The Huddled Masses

“Give me your tired, your poor,
your huddled masses yearning to breathe free,
the wretched refuse of your teeming shore.
Send these, homeless, tempest-tost to me,
I lift my lamp beside the golden door!” 
– Emma Lazarus, “The New Colossus”
Engraved on the Statue of Liberty


In  view of the present inhumane approach to immigration, I’d like to clarify my concept of how America might be able to more willingly accept refugees whose culture and language are different from our own. Sixty-seven million people are refugees in the world at this time. No one abandons their home except in desperation. The world has never dealt with anything of this magnitude before. As the crisis evolves, so must our vision of a solution. We must redefine our entire concept of our border policy.

I think it is essential for refugees to be able to assimilate into their host country as easily and as soon as possible.  America needs a  study to ascertain how many people this country can assimilate per annum. And it would not be unreasonable to decide how many, and what trades or skills the country needs.

In my opinion, if people are allowed to concentrate in the same area, forming their own communities, it makes assimilation more difficult and sometimes takes several generations. There are communities in America, and particularly in the larger cities, where several generations of immigrants barely speak English, and certainly do not speak it well. Since the language of the United States is English, I believe firmly that all public schools should teach only in English, with a mandatory second language for every student.

After all, English is the language of our country, and I believe it should be preserved as such. Universal language and public education are essential for assimilation and for the life of a democracy.

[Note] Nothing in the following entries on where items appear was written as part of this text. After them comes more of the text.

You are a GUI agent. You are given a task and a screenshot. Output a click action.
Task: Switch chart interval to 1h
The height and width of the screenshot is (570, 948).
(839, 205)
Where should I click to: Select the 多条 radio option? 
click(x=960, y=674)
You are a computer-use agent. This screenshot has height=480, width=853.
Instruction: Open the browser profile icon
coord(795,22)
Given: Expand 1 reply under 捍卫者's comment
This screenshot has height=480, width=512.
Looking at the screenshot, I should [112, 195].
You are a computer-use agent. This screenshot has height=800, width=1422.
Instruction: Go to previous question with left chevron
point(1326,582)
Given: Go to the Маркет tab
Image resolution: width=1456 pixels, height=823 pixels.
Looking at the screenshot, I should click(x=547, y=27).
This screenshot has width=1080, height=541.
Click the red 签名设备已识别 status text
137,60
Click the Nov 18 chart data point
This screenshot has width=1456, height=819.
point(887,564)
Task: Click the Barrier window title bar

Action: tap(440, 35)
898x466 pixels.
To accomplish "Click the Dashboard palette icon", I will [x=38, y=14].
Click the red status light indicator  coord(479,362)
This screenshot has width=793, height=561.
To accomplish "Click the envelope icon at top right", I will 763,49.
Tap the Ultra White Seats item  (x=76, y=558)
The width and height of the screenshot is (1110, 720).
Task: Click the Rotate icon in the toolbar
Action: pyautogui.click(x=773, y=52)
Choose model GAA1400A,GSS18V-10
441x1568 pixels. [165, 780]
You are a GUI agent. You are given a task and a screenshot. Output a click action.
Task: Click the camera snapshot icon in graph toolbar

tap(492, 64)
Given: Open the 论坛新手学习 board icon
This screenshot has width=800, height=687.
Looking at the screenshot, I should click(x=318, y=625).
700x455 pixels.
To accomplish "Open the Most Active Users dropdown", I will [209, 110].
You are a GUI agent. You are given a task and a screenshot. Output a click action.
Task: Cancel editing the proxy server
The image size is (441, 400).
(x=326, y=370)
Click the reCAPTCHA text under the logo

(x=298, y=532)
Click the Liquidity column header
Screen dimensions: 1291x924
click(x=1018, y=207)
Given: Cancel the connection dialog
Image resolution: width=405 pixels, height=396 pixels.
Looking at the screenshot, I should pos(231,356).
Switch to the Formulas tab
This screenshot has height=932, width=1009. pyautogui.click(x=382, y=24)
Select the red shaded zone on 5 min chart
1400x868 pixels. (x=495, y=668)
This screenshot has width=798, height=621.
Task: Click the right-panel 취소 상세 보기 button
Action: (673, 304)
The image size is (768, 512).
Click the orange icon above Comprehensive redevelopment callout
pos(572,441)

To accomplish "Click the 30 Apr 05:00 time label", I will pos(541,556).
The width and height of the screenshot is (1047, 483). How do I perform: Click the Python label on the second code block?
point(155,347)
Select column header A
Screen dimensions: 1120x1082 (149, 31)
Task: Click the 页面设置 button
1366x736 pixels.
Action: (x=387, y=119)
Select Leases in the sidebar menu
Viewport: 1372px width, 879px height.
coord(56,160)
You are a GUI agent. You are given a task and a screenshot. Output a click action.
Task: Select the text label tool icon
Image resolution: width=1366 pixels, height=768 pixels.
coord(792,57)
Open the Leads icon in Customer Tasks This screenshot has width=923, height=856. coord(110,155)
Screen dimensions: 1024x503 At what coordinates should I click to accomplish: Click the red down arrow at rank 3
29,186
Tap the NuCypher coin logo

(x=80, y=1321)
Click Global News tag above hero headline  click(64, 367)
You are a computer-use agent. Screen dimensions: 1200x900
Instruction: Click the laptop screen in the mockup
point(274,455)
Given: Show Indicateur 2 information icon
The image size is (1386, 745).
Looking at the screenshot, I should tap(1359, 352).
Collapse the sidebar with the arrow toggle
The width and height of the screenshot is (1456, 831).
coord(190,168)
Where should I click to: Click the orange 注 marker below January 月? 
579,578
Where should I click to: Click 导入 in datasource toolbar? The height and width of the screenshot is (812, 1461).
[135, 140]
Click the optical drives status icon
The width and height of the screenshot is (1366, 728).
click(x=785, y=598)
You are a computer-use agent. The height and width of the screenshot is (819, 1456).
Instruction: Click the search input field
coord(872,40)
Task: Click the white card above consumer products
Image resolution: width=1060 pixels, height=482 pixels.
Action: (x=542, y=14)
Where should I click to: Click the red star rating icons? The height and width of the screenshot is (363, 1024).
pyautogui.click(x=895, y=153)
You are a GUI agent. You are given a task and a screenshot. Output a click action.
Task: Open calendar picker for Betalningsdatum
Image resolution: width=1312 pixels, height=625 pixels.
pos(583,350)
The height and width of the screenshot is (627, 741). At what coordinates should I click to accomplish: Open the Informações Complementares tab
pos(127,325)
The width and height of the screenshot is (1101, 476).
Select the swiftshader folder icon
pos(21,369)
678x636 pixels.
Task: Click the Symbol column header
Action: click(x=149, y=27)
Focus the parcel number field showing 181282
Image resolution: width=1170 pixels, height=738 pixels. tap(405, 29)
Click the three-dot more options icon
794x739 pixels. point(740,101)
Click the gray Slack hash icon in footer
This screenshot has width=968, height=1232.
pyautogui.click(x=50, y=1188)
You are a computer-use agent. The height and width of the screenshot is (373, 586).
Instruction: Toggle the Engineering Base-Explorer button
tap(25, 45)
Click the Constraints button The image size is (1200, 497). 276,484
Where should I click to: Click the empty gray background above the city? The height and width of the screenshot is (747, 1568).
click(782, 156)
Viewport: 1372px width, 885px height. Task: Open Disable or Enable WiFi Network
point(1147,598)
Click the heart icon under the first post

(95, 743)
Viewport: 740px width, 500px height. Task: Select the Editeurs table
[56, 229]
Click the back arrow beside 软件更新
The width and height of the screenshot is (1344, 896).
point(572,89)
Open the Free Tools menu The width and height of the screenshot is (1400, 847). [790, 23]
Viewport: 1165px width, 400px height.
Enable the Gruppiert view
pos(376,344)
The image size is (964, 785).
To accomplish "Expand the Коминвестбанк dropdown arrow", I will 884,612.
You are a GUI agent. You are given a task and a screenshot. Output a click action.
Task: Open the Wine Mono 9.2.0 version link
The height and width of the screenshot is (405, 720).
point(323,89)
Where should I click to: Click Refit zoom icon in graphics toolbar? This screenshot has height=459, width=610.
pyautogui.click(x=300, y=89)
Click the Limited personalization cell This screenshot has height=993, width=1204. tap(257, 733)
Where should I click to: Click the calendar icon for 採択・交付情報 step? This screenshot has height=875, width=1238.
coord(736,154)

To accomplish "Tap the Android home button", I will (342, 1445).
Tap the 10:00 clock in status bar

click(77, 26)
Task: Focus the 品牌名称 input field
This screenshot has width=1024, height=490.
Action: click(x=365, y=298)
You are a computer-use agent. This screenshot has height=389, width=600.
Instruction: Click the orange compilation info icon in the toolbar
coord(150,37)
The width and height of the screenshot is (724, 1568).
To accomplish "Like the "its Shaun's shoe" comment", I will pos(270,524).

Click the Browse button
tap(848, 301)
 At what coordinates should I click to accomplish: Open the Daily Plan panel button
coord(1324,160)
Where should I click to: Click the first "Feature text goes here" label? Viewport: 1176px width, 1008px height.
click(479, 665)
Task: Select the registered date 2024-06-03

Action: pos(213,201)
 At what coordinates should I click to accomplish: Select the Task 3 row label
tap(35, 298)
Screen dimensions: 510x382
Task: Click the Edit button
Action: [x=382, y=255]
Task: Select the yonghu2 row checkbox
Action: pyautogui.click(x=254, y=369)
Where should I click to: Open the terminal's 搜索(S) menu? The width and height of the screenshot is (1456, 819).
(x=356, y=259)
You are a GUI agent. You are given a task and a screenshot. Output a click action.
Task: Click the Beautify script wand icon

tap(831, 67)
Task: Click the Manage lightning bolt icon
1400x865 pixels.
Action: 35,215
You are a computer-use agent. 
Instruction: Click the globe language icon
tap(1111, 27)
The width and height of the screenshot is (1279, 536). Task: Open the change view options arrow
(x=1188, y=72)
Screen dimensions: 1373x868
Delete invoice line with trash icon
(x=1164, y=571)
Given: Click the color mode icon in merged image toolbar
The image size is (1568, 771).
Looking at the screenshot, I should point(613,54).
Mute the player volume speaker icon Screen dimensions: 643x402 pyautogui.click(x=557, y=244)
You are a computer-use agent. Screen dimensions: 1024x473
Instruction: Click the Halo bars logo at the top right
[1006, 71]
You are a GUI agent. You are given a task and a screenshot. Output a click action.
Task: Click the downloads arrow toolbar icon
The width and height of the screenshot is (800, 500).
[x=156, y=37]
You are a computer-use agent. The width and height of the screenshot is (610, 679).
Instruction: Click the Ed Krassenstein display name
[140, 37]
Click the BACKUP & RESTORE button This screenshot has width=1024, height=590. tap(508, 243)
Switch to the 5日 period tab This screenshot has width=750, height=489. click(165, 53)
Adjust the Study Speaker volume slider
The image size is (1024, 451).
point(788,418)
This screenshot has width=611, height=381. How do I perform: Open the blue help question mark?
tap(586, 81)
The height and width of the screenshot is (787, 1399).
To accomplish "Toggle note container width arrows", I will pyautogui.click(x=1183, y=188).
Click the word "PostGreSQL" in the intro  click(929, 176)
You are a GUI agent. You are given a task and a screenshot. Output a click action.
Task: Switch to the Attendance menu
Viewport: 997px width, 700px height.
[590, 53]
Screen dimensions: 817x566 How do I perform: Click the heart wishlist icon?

Therefore, I would have new arrivals to the United States spend a certain amount of time in some kind of border facility, such as a university where they would have an intensive English Course. They would also learn about the history of America, understand the constitution, and understand the social contract under which they will be living, and the laws that will effect them. People’s lives can be improved when they are provided with the necessary skills and knowledge.

We probably should have trade schools, offered not just to refugees, but throughout the country for our own citizens, to help people adjust when they are forced to change jobs or trades. Trade schools and training would help people to make a quicker adjustment and enable them to get jobs.

To assimilate people as quickly as possible they need language skills  and jobs, enabling them to enter the workforce and pay taxes, which is part of citizenship.

Even without Mr. Trump’s harassment at the borders, it’s extremely complicated to enter this country legally. And after finally entering, it is difficult to work legally. An Employment Authorization Document is needed to enter the workforce. In order to even request this employment, one must file a complex application which costs  410 U.S. dollars. It can take up to 150 days to process the papers. Given the desperate conditions under which people arrive, and the additional cost of employment papers, people have to be able to work as soon as possible. It takes too long to receive permission to work. The cost and the length of time together are almost by themselves an invitation to illegal entry and illegal employment.

In order to expedite successful assimilation, newcomers who enter the country should be dispersed, rather than be allowed to huddle together and form their own exclusive communities. For a period of time it might benefit them to be dispersed to less populated parts of the country where there is need for workers. I believe that existing local American communities would be more likely to accept and be helpful to smaller groups of people if they don’t feel overwhelmed when faced with what they perceive as an invasion of their communities where their jobs and culture are threatened.

Today’s problems are enormous and desperately require a new outlook, a new vision.